> [WORK INSTRUCTIONS] Look through the data below for the line with "Task: Click the Counter-Strike 2 title link", and transcribe it exactly together with each line after it up to and including the line with "Task: Open Araz Saatli team in 15/02/24 row". Give nothing else.

> [PROVIDED DATA]

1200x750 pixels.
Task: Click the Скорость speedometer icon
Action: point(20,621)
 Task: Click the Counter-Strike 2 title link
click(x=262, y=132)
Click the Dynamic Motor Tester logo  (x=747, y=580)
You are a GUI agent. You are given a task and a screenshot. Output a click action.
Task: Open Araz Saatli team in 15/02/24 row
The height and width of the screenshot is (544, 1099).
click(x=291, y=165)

--

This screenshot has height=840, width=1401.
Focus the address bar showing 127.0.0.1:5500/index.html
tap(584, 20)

> [EXPECTED ANSWER]
 Task: Click the Counter-Strike 2 title link
click(x=262, y=132)
Click the Dynamic Motor Tester logo  (x=747, y=580)
You are a GUI agent. You are given a task and a screenshot. Output a click action.
Task: Open Araz Saatli team in 15/02/24 row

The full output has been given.